Converting packet data to CSV using TShark

If you have created your own Wireshark dissector, you might want to further analyze your network captures. Let’s say to measure performance and although you could do this using Wireshark (MATE, listeners, statistics) it can be complicated and not flexible compared to a statistics-friendly environment (R, Octave, PSPP, iPython etc.). Furthermore if you use another tool to analyze your application’s log files, it’s easier to extract packet info to a text format and use your own toolset. In my case the most suitable text format is CSV since I can easily load it in R and use the same functions I use to analyze my application’s logs.

Why (create a tool)

TShark has options (-T, -E and -e) for printing the packet fields in a delimited text format but there’s a catch. If your application batches messages then TShark will export all messages from a packet to a single line. But what you will most likely need is one message per line.

Let’s see an example using a capture file containing packets of the SOP protocol:

tshark -Y sop -Tfields -e frame.number -e _ws.col.Time \
  -e sop.msgtype -E separator=',' -E aggregator=';'    \
  -E header=y -r sop.pcapng

This command prints fields (-T) frame.number, _ws.col.Time and sop.msgtype from the sop packets (-Y) using comma as a field separator and semicolon as an aggregator. Here’s the output:

frame.number _ws.col.Time sop.msgtype
1 14:15:15.603164 BO
3 14:15:16.608027 NO;OC;NO;RJ;NO;OC;TR;TR
5 14:15:17.612279 EN
7 14:15:18.617432 NO
9 14:15:19.622369 OC
11 14:15:20.627967 RJ
13 14:15:21.632463 TR
15 14:15:30.903667 BO
17 14:15:31.103467 NO;OC;NO;RJ;NO;OC;TR;TR;EN;NO;OC;RJ;TR

As you can see, there are two frames (packets) containing multiple SOP messages. Notice that TShark outputs a single line with the fields that appear multiple times (in our case in different messages in a frame) delimited by the character set with the aggregator option.

Furthermore, watch what happens when you export a field (sop.clientid) not present in every message type of the protocol.

tshark -Y sop -Tfields -e frame.number -e _ws.col.Time \
  -e sop.msgtype -e sop.clientid -E separator=','      \
  -E aggregator=';' -E header=y -r sop.pcapng

Here’s the output with the aggregated fields sop.msgtype and sop.clientid slightly modified so that each field is in a single line:

frame.number _ws.col.Time sop.msgtype sop.clientid
1 14:15:15.603164 BO
3 14:15:16.608027 NO;
OC;
NO;
RJ;
NO;
OC;
TR;
TR
SomeClientId;
SomeClientId;
AnotherClientId;
AnotherClientId;
AnotherClientId;
AnotherClientId
5 14:15:17.612279 EN
7 14:15:18.617432 NO SomeClientId
9 14:15:19.622369 OC SomeClientId
11 14:15:20.627967 RJ AnotherClientId
13 14:15:21.632463 TR
15 14:15:30.903667 BO
17 14:15:31.103467 NO;
OC;
NO;
RJ;
NO;
OC;
TR;
TR;
EN;
NO;
OC;
RJ;
TR
SomeClientId;
SomeClientId;
AnotherClientId;
AnotherClientId;
AnotherClientId;
AnotherClientId;
SomeClientId;
SomeClientId;
AnotherClientId

You can see that in the frames containing multiple messages, the number of sop.msgtype and the number of sop.clientid are not equal.
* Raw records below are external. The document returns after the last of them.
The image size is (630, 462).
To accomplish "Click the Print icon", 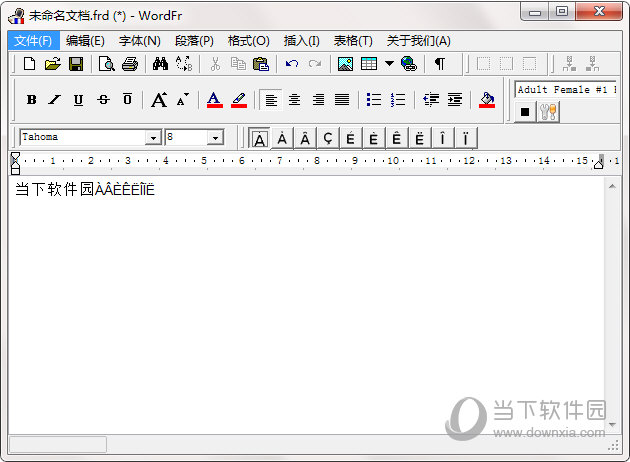I will pyautogui.click(x=130, y=64).
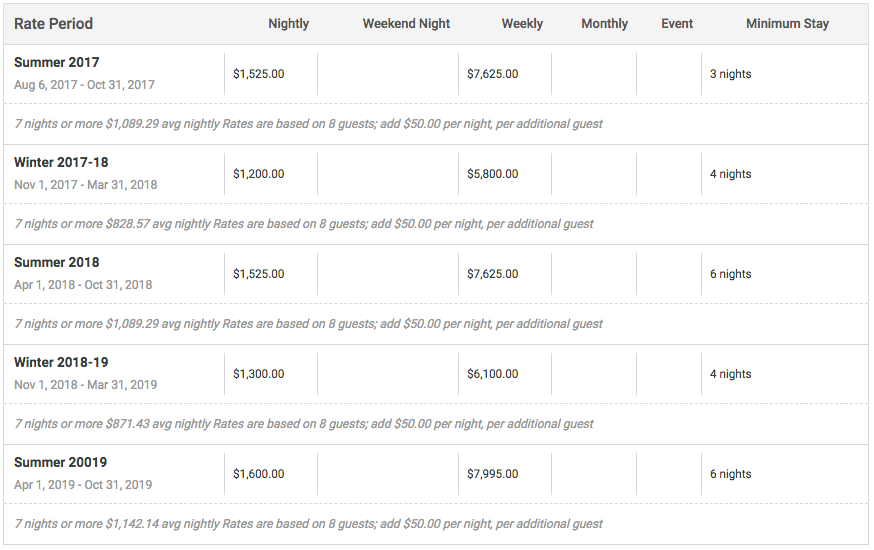Click the $1,200.00 nightly rate cell
The height and width of the screenshot is (550, 874).
(x=259, y=174)
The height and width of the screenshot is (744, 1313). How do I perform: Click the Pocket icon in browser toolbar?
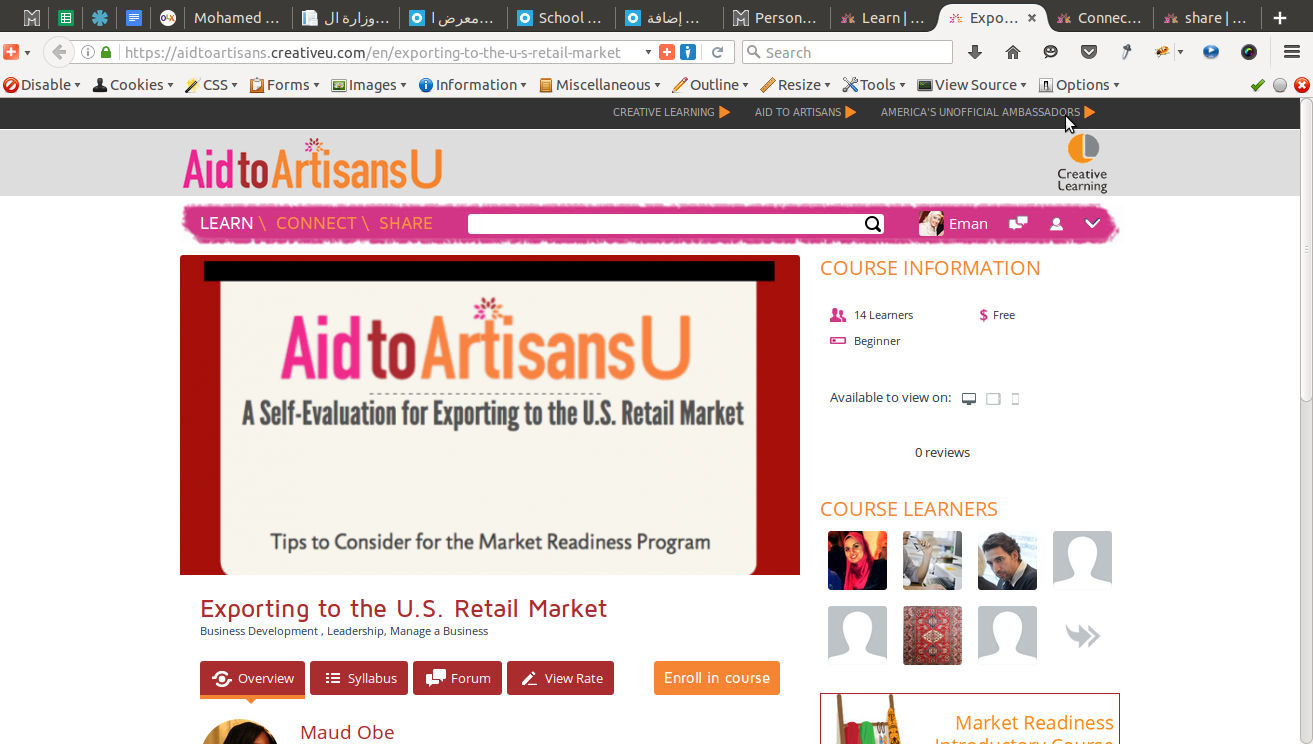pyautogui.click(x=1089, y=52)
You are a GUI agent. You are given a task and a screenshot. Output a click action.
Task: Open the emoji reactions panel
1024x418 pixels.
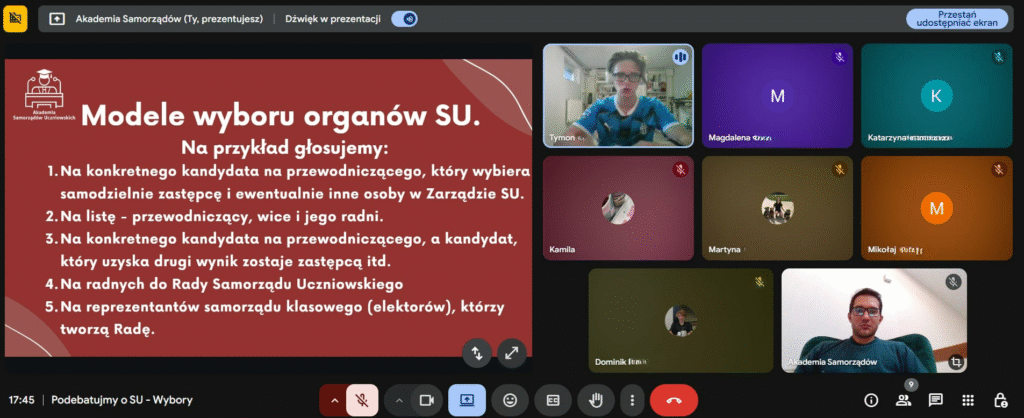click(510, 400)
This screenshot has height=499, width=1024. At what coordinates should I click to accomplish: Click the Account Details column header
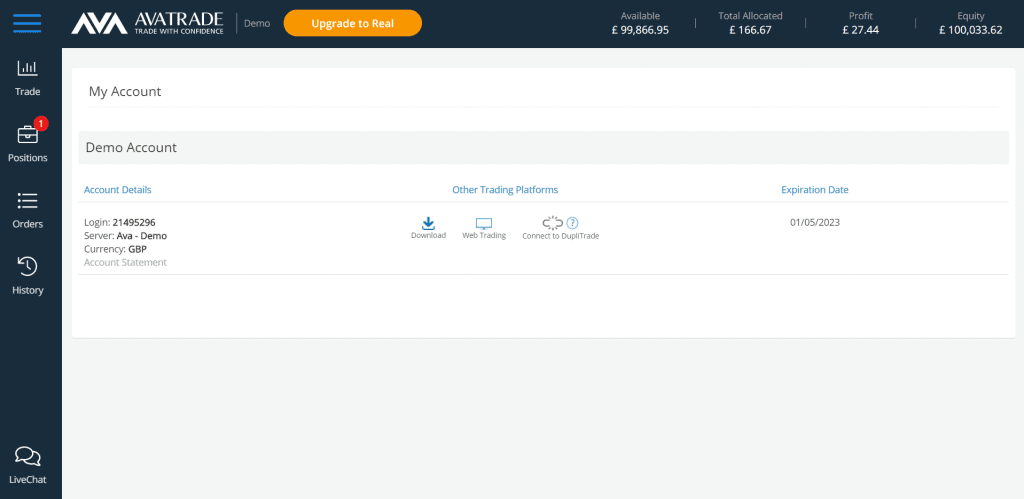[118, 190]
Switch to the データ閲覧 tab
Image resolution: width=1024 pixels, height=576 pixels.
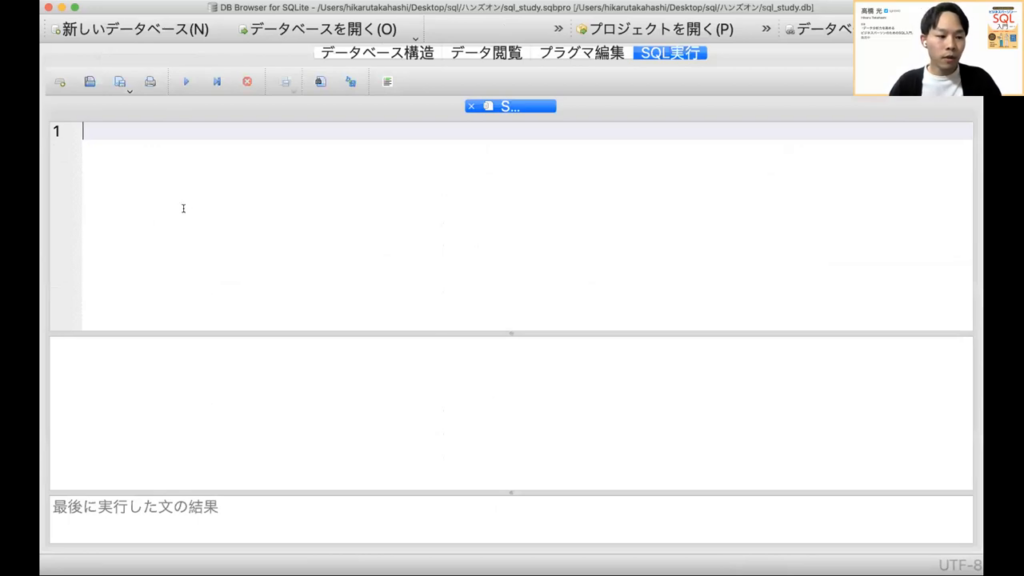(486, 53)
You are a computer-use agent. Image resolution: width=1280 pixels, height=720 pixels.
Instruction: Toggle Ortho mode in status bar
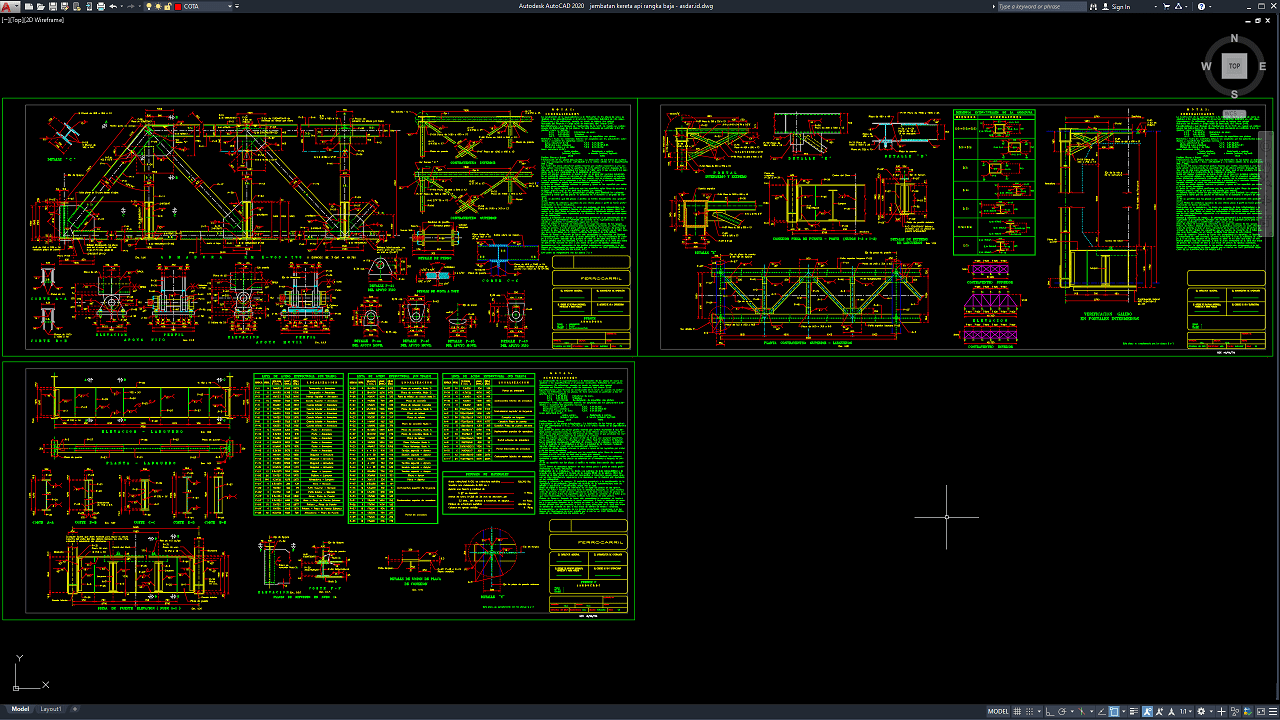pyautogui.click(x=1048, y=711)
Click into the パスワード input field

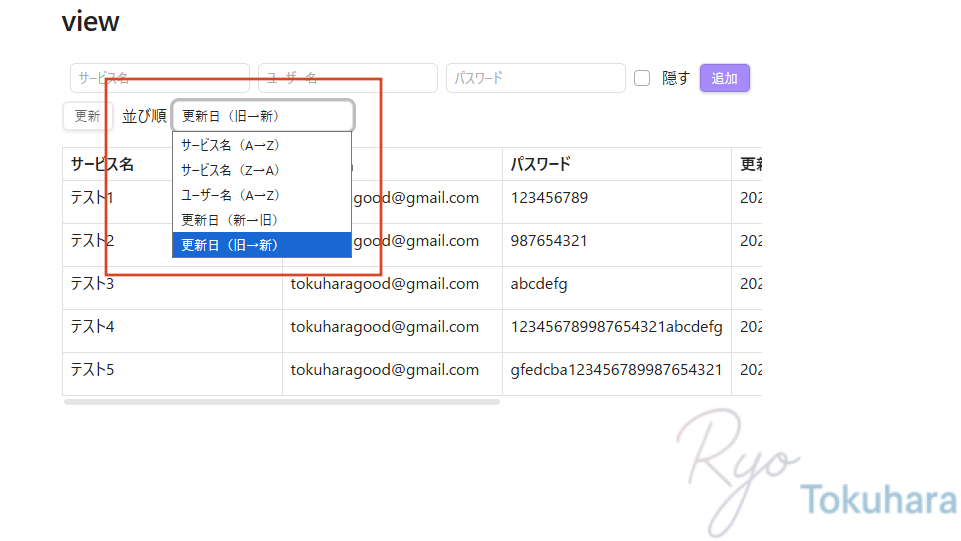535,78
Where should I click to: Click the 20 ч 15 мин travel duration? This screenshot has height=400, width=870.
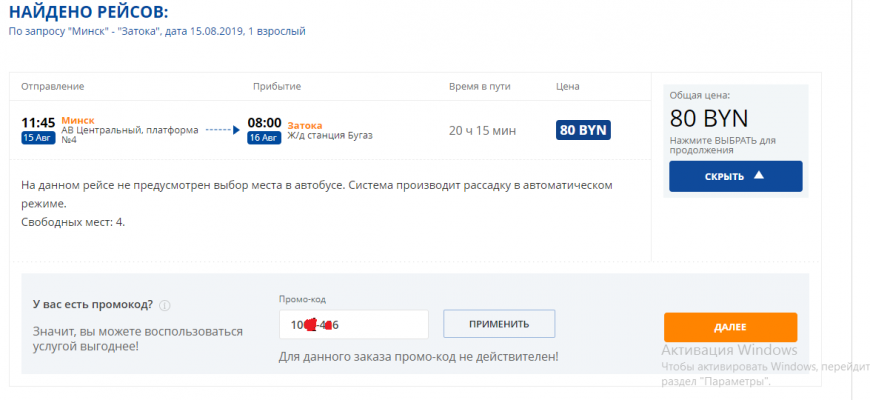(483, 129)
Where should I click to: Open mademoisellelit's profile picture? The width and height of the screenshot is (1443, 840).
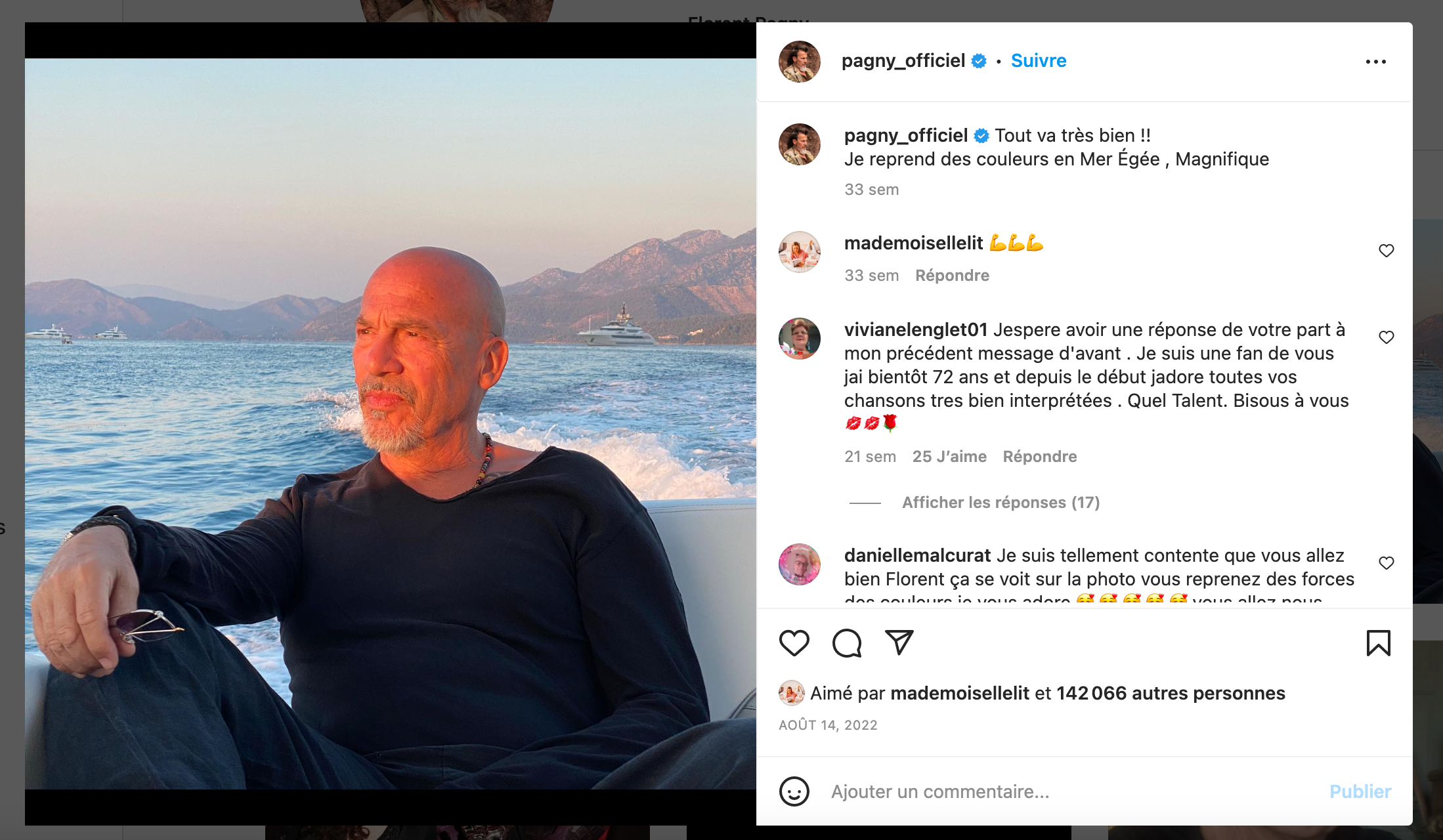(799, 251)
For example, in the third frame there are 8 msgtypes but only 6 clientids which can be verified by counting the semicolons (the aggregator option) and adding 1. This means that TShark is not adding empty (or NA) values for missing fields. In frame 17 it’s more obvious since it looks like the messages with “TR” msgtype have a clientid value which is not true. The last three clientids are extracted from the “NO”, “OC” and “RJ” messages that follow.

How

A solution is a BASH script calling TShark and then awk to split the frames with multiple messages into separate lines. The script can take one or more capture files as argument and output a single line per message.

Design

Hence the following design:

  1. Print the header. This must be done once since the script accepts many files as arguments.
  2. for each capture file:
    1. run TShark to output fields in CSV format
    2. run awk to split frames with multiple messages into separate lines. Filter out any messages that don’t contain every exported field. This solves the problem of aggregated fields of unequal length. Of course, this last part is not necessary if the exported fields are common to every message of your protocol.

Implementation

Part 1 is a simple echo.

echo frame,dateTime,msgType,clientId

Part 2.1 is also straight forward. Note that if an argument is not a file, a warning is echoed in stderr (line 4). This way stdout is not polluted by warnings and only an error will stop the script (line 9).

until [[ -z $1 ]]
do
    if [[ ! -f $1 ]]; then
        echo $1 is not a file > /dev/stderr
    fi

    CAP_FILE=$1

    set -o errexit

    tshark -Y sop -Tfields -e frame.number -e _ws.col.Time \
        -e sop.msgtype -e sop.clientid -E separator=','    \
        -E aggregator=';' -E header=y -r $CAP_FILE | awk '
        # Part 2.2. See below for a detailed description.'

    shift
done

Now let’s focus on the AWK script of part 2.2. This is also straightforward if the exported fields are present in every message of your protocol:

BEGIN {
    # Input and output should be CSV.
    FS = ","
    OFS = ","
}

{
    frame = $1
    dateTime = $2
    # Message types are split into an array using the
    # aggregator delimeter from part 2.1.
    split($3, msgTypes, ";")

    # Print a separate line for each message type in 
    # the packet (frame).
    for(i in msgTypes) {
        print frame, dateTime, msgTypes[i]
    }
}

Nothing special here, the msgType column is split using the aggregator delimiter of TShark and for each msgType a separate line is printed. Note that for this simple case the 4th column from part 2.1 is ignored.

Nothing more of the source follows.